» **Problem to work on**:
When you reach the line in the listing below that contains "Screen dimensions: 1449x799", begin returning lines exactly as written, and stop after the line that contains "Select step 4 Class Details circle". Return no other lines.

» **Records shown**:

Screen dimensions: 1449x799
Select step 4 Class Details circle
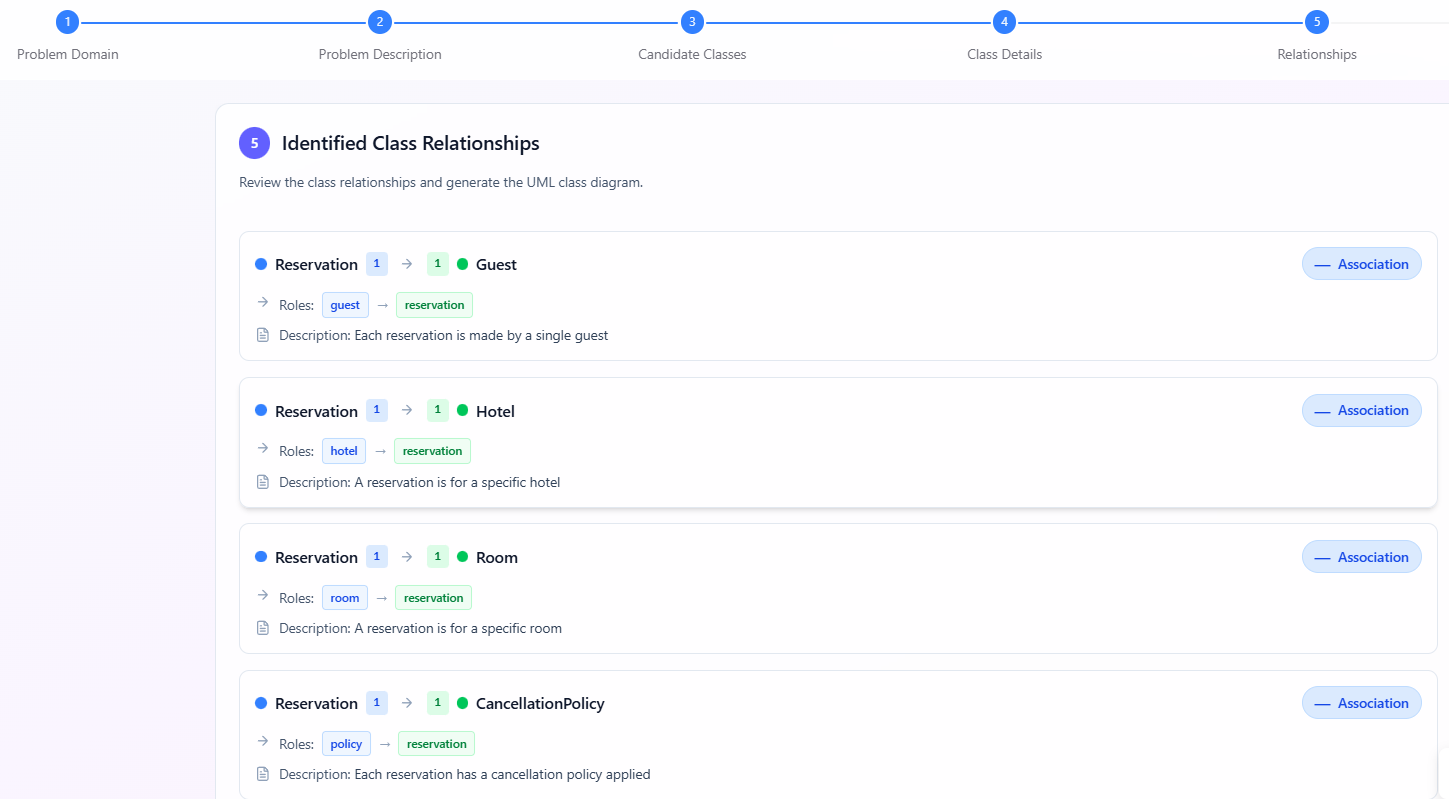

==

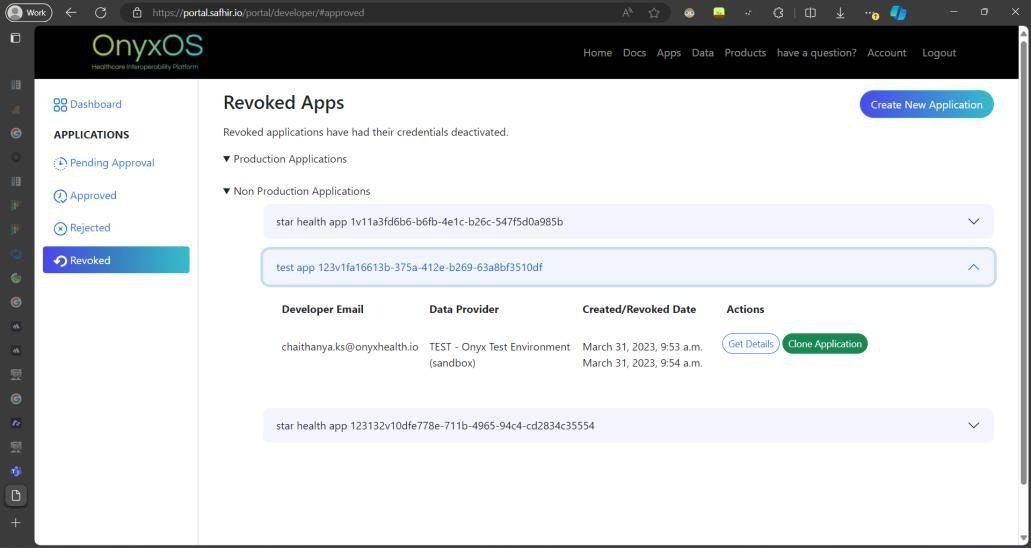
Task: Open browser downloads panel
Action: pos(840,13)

--

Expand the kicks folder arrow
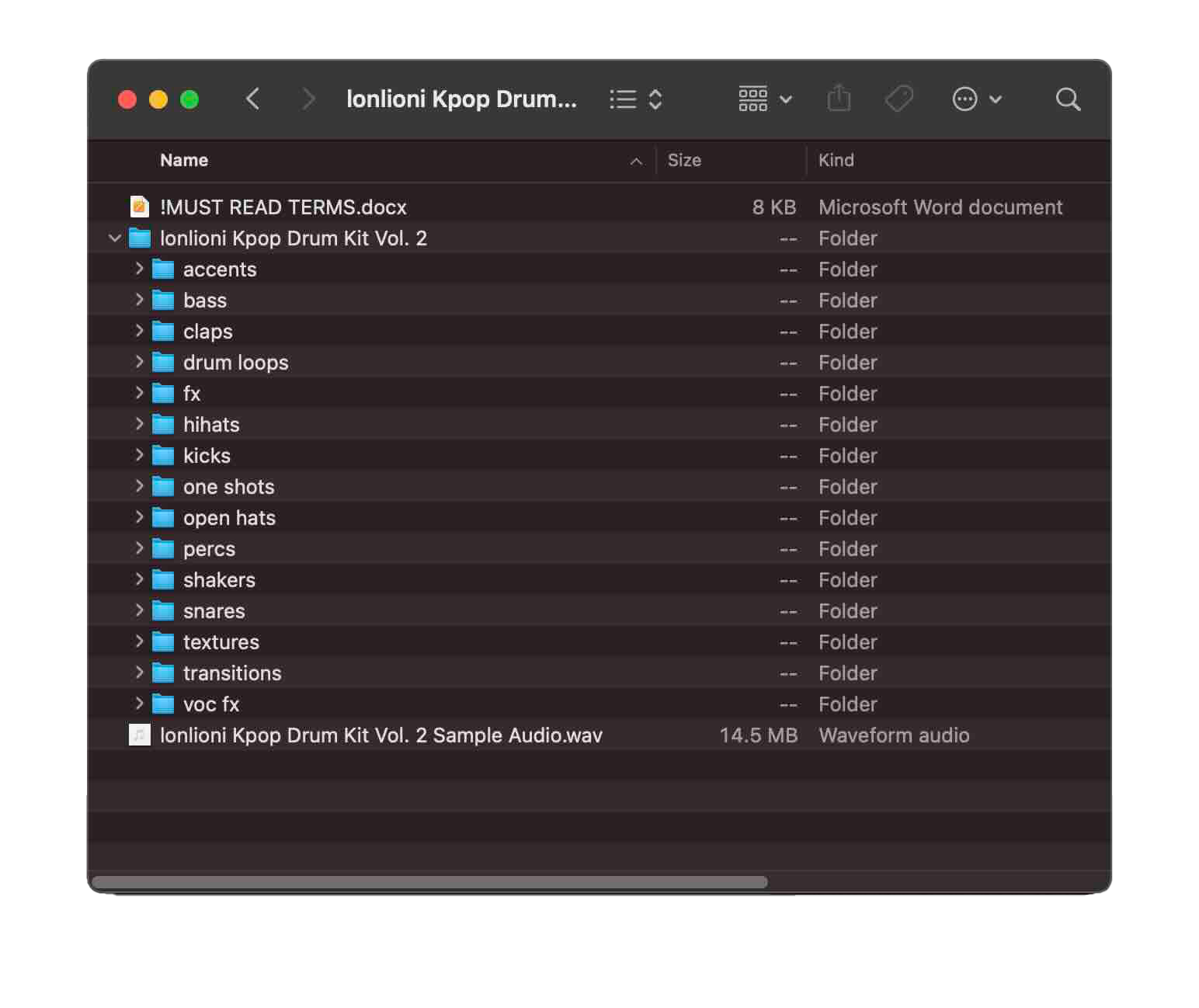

» **Task answer**:
Screen dimensions: 1449x799
Select step 4 Class Details circle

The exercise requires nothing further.